* **Problem requirements**:
Lines containing the word "heading" in the data below: say how many, with no other text.

* **Record excerpts**:
--

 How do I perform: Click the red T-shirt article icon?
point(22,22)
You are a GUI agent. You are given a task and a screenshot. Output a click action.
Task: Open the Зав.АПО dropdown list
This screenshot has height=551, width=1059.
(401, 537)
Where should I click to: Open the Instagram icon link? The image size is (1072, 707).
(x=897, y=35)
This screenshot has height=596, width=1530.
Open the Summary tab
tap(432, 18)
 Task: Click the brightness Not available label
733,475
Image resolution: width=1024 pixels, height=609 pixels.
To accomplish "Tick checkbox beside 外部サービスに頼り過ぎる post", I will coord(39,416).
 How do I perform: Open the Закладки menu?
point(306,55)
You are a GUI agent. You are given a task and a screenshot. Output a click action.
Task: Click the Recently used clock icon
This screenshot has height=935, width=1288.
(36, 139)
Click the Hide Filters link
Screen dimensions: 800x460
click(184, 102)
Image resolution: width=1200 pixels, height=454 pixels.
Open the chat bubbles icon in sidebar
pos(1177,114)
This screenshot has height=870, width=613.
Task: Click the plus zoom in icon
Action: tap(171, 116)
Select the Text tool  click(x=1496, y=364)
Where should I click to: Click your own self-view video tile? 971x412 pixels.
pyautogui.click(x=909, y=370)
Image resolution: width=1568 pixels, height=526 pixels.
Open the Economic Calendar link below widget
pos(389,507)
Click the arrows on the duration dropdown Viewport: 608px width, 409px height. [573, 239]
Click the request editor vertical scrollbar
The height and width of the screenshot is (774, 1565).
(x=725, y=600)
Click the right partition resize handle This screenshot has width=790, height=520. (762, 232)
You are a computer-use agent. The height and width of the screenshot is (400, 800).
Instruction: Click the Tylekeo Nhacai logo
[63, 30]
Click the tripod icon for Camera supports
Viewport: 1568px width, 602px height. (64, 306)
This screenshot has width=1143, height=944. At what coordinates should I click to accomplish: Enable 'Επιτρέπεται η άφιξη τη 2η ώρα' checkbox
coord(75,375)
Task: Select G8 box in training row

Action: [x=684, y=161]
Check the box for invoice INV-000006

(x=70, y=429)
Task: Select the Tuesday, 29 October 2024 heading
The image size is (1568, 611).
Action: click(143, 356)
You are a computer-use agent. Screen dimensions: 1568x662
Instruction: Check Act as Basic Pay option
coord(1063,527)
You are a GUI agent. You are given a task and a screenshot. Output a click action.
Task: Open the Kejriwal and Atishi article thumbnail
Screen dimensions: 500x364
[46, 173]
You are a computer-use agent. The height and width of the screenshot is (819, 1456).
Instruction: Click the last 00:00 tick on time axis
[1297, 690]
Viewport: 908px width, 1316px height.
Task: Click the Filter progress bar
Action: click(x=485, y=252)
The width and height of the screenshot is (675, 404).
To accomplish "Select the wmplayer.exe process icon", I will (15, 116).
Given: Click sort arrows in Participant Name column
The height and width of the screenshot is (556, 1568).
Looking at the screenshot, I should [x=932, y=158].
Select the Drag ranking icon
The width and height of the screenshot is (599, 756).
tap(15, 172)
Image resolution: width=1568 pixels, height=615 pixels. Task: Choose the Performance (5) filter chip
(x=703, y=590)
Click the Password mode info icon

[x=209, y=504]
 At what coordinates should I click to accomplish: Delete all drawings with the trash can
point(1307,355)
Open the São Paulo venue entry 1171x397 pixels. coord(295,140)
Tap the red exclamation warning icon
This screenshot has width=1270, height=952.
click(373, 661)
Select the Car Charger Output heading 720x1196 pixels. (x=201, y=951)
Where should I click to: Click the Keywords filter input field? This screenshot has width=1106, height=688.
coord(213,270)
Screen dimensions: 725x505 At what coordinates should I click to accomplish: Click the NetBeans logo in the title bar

--

* **Solved exercise**:
2